- _WHAT YOU WILL DO_
First find the line with "You are a GUI" in the entries below, then set down exactly every line through the line with "Task: Click the 76.20 RSI value tag", that line included.
-- THE INPUT follows --
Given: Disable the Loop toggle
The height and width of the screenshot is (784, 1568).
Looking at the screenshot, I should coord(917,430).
-- THE INPUT concluded --
-- THE INPUT follows --
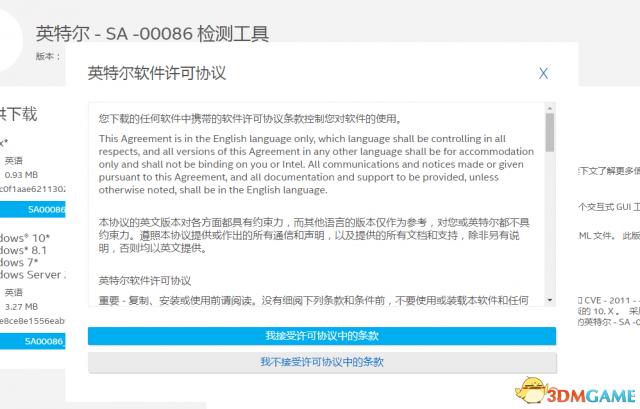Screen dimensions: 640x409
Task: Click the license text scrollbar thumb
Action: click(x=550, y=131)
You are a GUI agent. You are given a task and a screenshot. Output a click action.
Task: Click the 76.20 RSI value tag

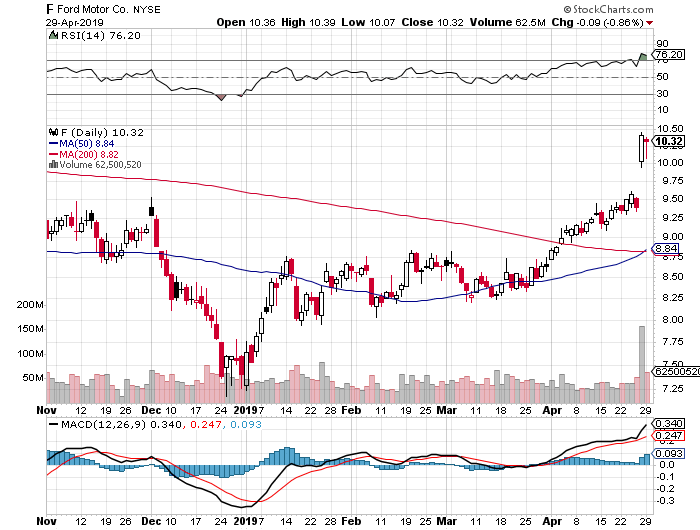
-- THE INPUT concluded --
- _RESULT OF THIS EXERCISE_
You are a GUI agent. You are given a task and a screenshot. Output a click action.
Task: Click the 76.20 RSI value tag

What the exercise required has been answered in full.